Here are some of the things he worked on:
1) Factoring Polynomials over large finite fields (See here from 1970)
I quote the abstract
This paper reviews some of the known algorithms for factoring polynomials over finite fields and presents a new deterministic procedure for reducing the problem of factoring an arbitrary polynomial over the Galois field GP(pm) to the problem of finding roots in GF(p) of certain other polynomials over GP(p). The amount of computation and the storage space required by these algorithms are algebraic in both the degree of the polynomial to be factored and the log of the order of the field.
Certain observations on the application of these methods to factorization of polynomials over the rational integers are also included.I think he meant what we would call polynomial time when he says algebraic.
2) Combinatorial Games.
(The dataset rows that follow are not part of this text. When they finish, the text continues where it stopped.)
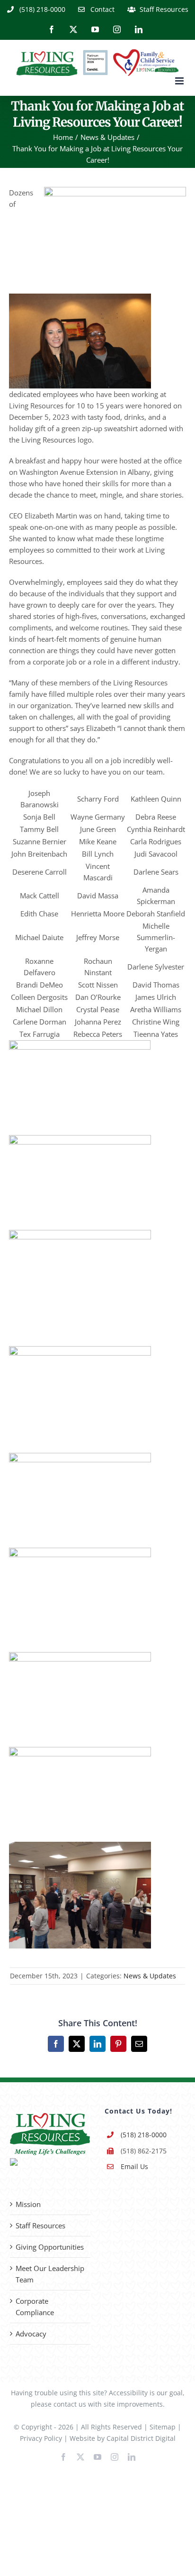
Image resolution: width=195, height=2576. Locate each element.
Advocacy (31, 2333)
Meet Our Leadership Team (50, 2273)
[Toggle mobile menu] (180, 81)
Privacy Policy (41, 2438)
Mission (28, 2204)
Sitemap (163, 2426)
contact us (69, 2404)
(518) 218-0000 (144, 2134)
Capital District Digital (141, 2438)
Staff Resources (40, 2225)
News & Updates (150, 1975)
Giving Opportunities (50, 2247)
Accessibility (128, 2392)
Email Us (134, 2166)
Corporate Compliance (35, 2306)
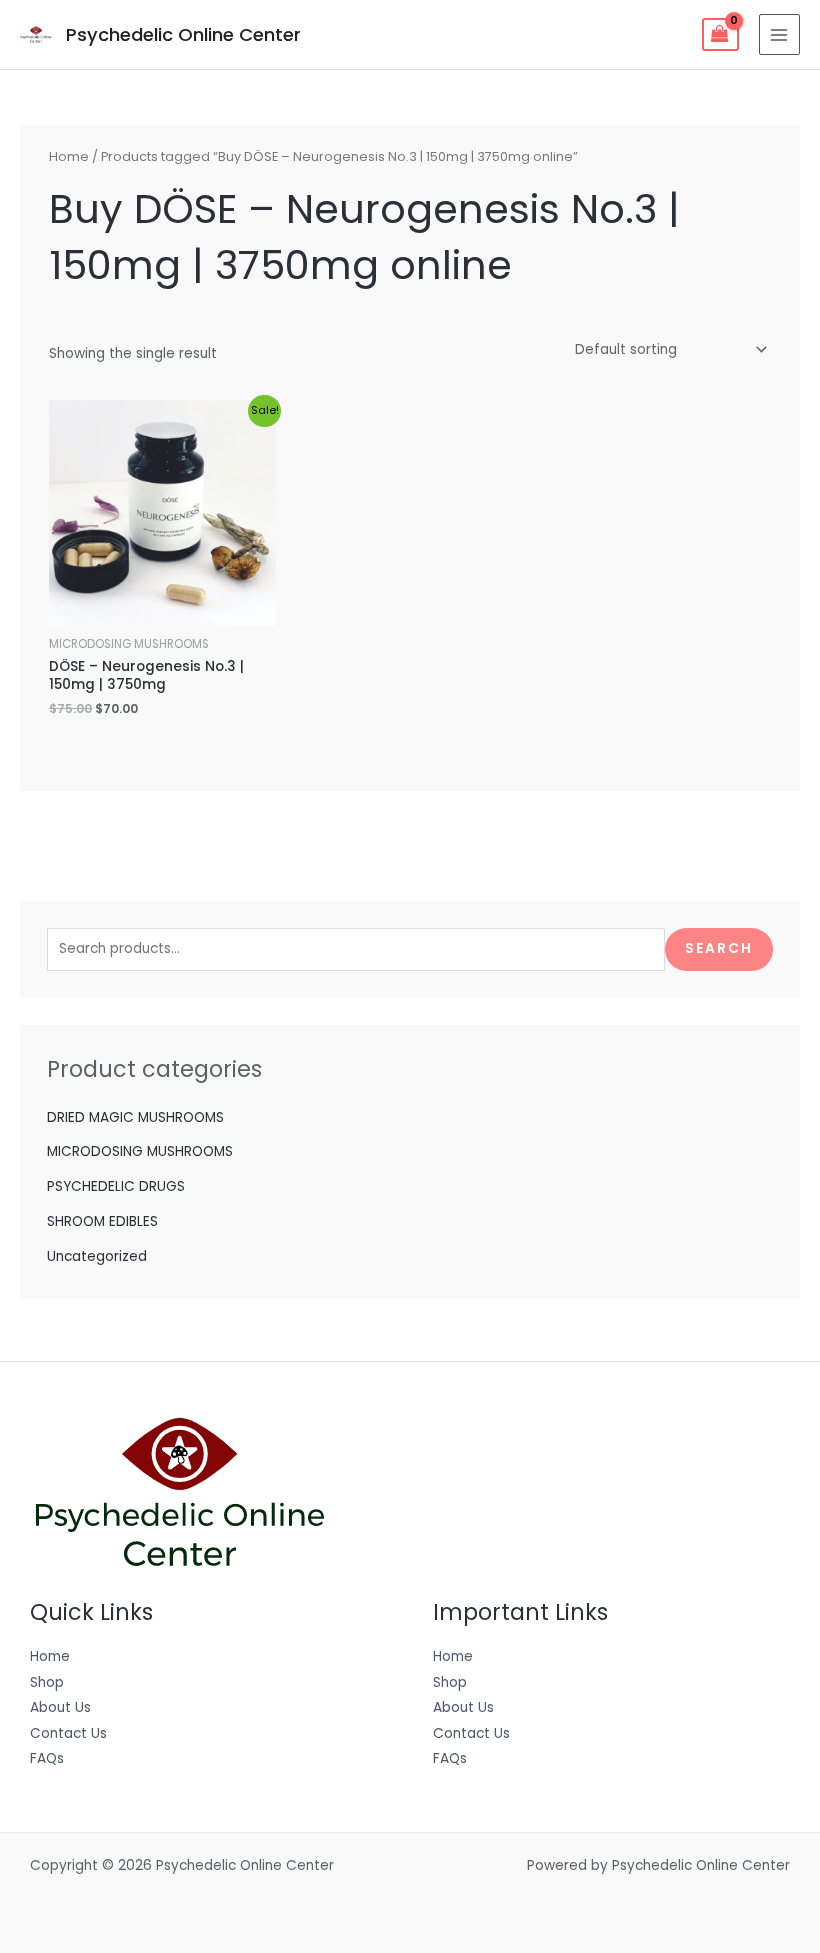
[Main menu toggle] (779, 34)
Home (69, 156)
He co-wrote the classic Winning Ways For your Mathematical Plays with John Conway and Richard Guy. These books are like NIM on steroids. They are FUN and have some serious math in them. (My blog system thinks Combinatorial is not a word. It is wrong)
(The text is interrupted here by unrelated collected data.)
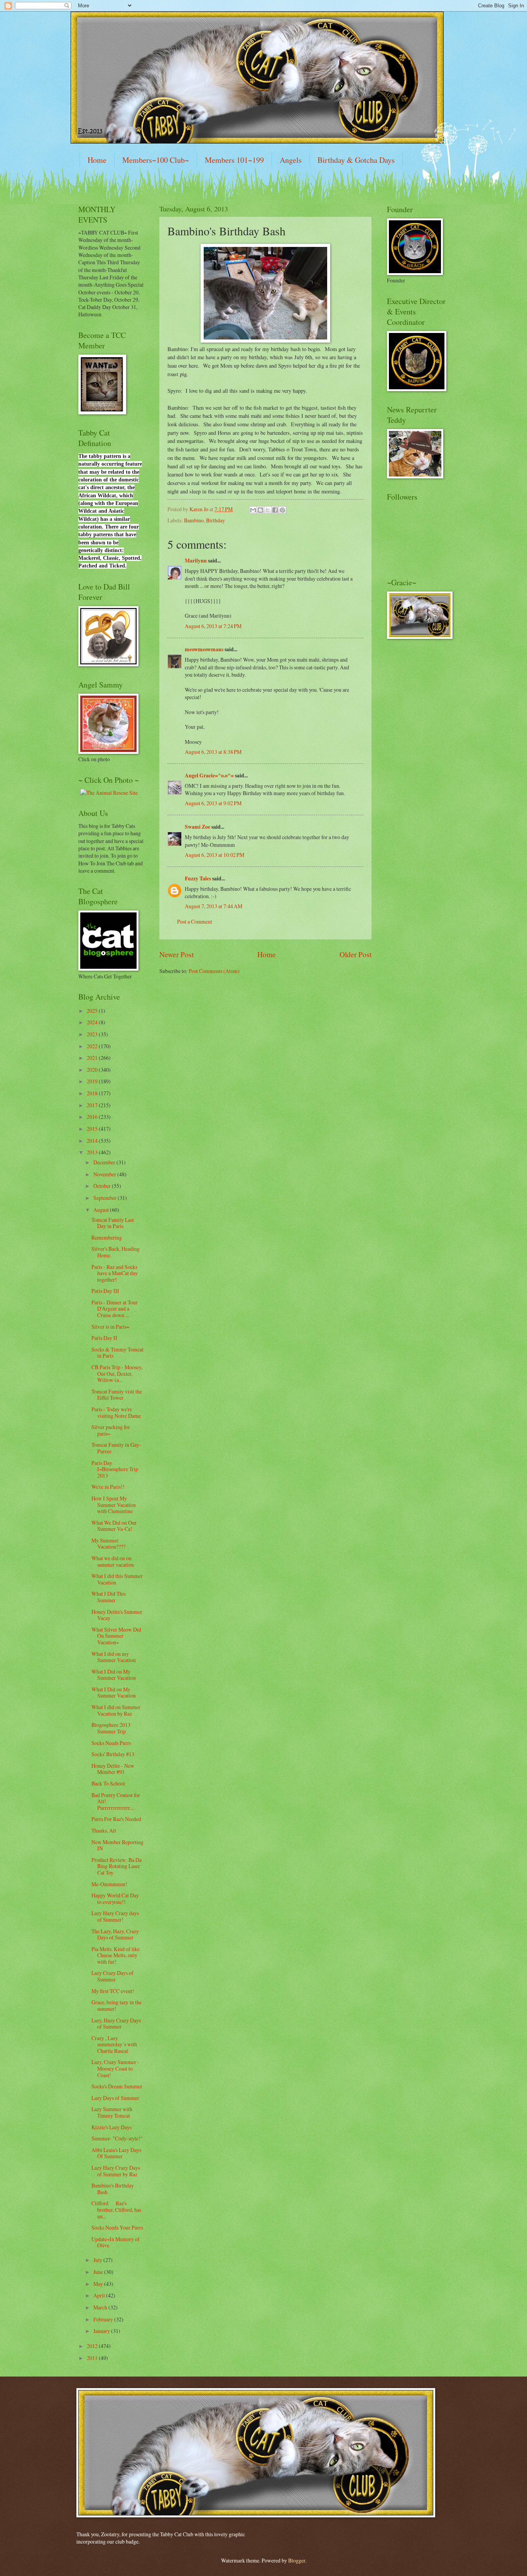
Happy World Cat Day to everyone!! (115, 1898)
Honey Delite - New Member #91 (112, 1769)
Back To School (108, 1783)
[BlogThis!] (260, 510)
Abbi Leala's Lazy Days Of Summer (116, 2153)
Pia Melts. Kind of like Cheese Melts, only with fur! (115, 1955)
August (101, 1209)
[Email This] (253, 510)
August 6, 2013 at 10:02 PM (214, 854)
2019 (93, 1081)
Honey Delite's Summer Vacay (116, 1615)
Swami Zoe (197, 827)
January (102, 2330)
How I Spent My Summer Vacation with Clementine (113, 1505)
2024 (93, 1022)
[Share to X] (268, 510)
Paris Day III (105, 1290)
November (105, 1174)
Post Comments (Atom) (214, 971)
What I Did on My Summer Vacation (113, 1675)
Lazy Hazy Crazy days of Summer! (115, 1916)
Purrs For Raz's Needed (116, 1819)
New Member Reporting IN (117, 1845)
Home (97, 160)
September (105, 1197)
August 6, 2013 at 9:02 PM (213, 803)
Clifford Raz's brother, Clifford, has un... (116, 2209)
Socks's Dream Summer (116, 2086)
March (100, 2307)
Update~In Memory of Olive (115, 2242)
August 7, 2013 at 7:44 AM (213, 906)
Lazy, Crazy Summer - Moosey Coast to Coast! (115, 2068)
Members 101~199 (234, 160)
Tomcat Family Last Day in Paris (112, 1223)
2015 (93, 1128)
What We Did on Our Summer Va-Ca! (114, 1526)
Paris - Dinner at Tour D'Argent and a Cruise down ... (114, 1309)
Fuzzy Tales (198, 878)
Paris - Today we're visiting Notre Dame (116, 1412)
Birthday (215, 520)
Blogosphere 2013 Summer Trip (110, 1728)
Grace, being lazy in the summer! (116, 2005)
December (105, 1162)
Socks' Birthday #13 (112, 1754)
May (98, 2283)
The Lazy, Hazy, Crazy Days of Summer (115, 1934)
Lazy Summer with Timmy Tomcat (111, 2112)
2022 (93, 1046)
3) Combinatorial Games. He was very interested in Go via Combinatorial Games. I have an article (alas, not online) by him entitled Introductory Overview of Mathematical Go Endgames. There has been further work on this that is on the web, see here. I wonder what ERB would think of the ALPHAGO program.
4) Berlekamp-Massey Algorithm finds the shortest linear feedback shift register for a given binary output sequence.
5) Berlekamp-Welch Algorithm efficiently corrects errors in Reed-Solomon codes. (Berlekamp also wrote a book on Algebraic Coding Theory.)
6) I didn't know about his work in finance until I began writing this, but the following quote from Wikipedia is impressive
In 1989, Berlekamp purchased the largest interest in a trading company named Axcom Trading Advisors. After the firm's futures trading algorithms were rewritten, Axcom's Medallion Fund had a return (in 1990) of 55%, net of all management fees and transaction costs. The fund has subsequently continued to realize annualized returns exceeding 30% under management by James Harris Simons and his Renaissance Technologies Corporation.